== Segment start ==

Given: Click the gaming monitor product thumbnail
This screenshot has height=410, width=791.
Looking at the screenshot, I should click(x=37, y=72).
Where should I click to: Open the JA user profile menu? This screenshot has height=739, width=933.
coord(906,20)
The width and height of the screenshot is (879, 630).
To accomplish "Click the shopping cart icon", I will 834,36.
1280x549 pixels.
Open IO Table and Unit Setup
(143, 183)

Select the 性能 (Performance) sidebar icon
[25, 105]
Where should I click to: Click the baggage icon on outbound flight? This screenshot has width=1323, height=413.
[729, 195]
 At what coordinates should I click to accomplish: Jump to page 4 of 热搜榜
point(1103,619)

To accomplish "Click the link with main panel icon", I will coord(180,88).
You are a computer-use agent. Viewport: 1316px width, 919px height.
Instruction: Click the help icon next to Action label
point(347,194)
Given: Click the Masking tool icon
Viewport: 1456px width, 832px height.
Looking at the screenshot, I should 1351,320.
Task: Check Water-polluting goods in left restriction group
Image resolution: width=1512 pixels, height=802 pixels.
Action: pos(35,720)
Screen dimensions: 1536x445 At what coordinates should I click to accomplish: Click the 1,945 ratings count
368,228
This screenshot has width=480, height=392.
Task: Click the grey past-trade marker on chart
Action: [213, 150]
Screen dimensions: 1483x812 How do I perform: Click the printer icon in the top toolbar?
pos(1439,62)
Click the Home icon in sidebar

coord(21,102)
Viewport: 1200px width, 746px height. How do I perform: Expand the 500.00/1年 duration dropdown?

== Segment end ==

A verbatim copy of the listing is to be returned in full.

Given: Click the gaming monitor product thumbnail
This screenshot has height=410, width=791.
Looking at the screenshot, I should click(x=37, y=72).
Where should I click to: Open the JA user profile menu? This screenshot has height=739, width=933.
coord(906,20)
The width and height of the screenshot is (879, 630).
To accomplish "Click the shopping cart icon", I will 834,36.
1280x549 pixels.
Open IO Table and Unit Setup
(143, 183)

Select the 性能 (Performance) sidebar icon
[25, 105]
Where should I click to: Click the baggage icon on outbound flight? This screenshot has width=1323, height=413.
[729, 195]
 At what coordinates should I click to accomplish: Jump to page 4 of 热搜榜
point(1103,619)

To accomplish "Click the link with main panel icon", I will coord(180,88).
You are a computer-use agent. Viewport: 1316px width, 919px height.
Instruction: Click the help icon next to Action label
point(347,194)
Given: Click the Masking tool icon
Viewport: 1456px width, 832px height.
Looking at the screenshot, I should 1351,320.
Task: Check Water-polluting goods in left restriction group
Image resolution: width=1512 pixels, height=802 pixels.
Action: pos(35,720)
Screen dimensions: 1536x445 At what coordinates should I click to accomplish: Click the 1,945 ratings count
368,228
This screenshot has width=480, height=392.
Task: Click the grey past-trade marker on chart
Action: [213, 150]
Screen dimensions: 1483x812 How do I perform: Click the printer icon in the top toolbar?
pos(1439,62)
Click the Home icon in sidebar

coord(21,102)
Viewport: 1200px width, 746px height. How do I perform: Expand the 500.00/1年 duration dropdown?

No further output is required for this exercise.